▶ What this task involves:
Could you turn the lines of the data below into a JSON list of strings, one string per line and no blank lines? Leave the pictures out of your answer.
::::
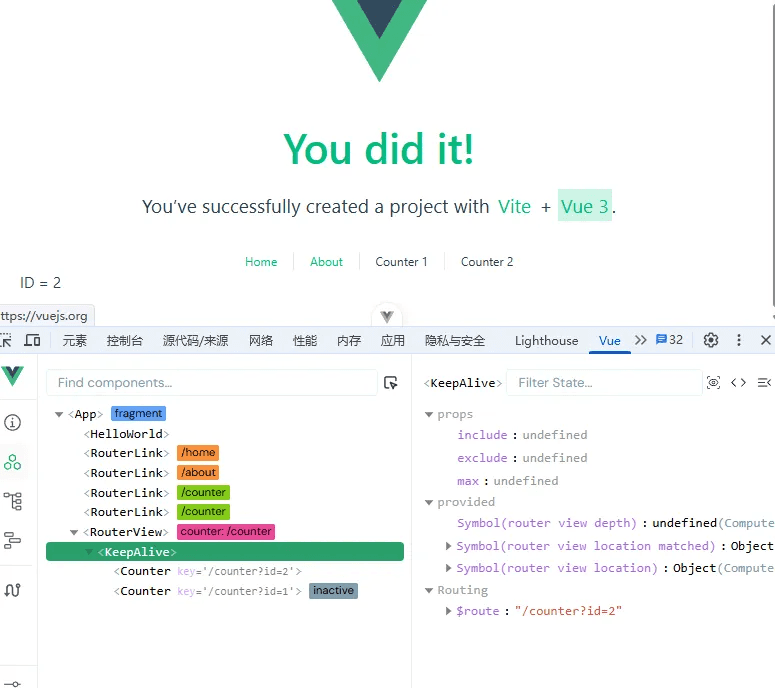Viewport: 775px width, 688px height.
Task: Click the open in editor code icon
Action: click(738, 382)
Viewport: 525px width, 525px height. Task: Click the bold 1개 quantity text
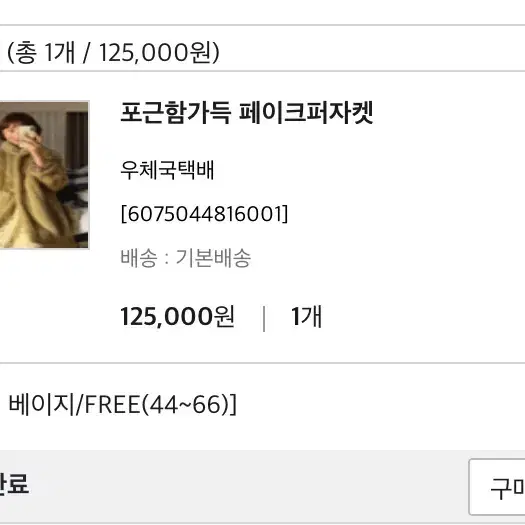(307, 316)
::::
▶ Solution:
[
  "Viewport: 775px width, 688px height.",
  "Task: Click the open in editor code icon",
  "Action: click(738, 382)",
  "Viewport: 525px width, 525px height. Task: Click the bold 1개 quantity text",
  "(307, 316)"
]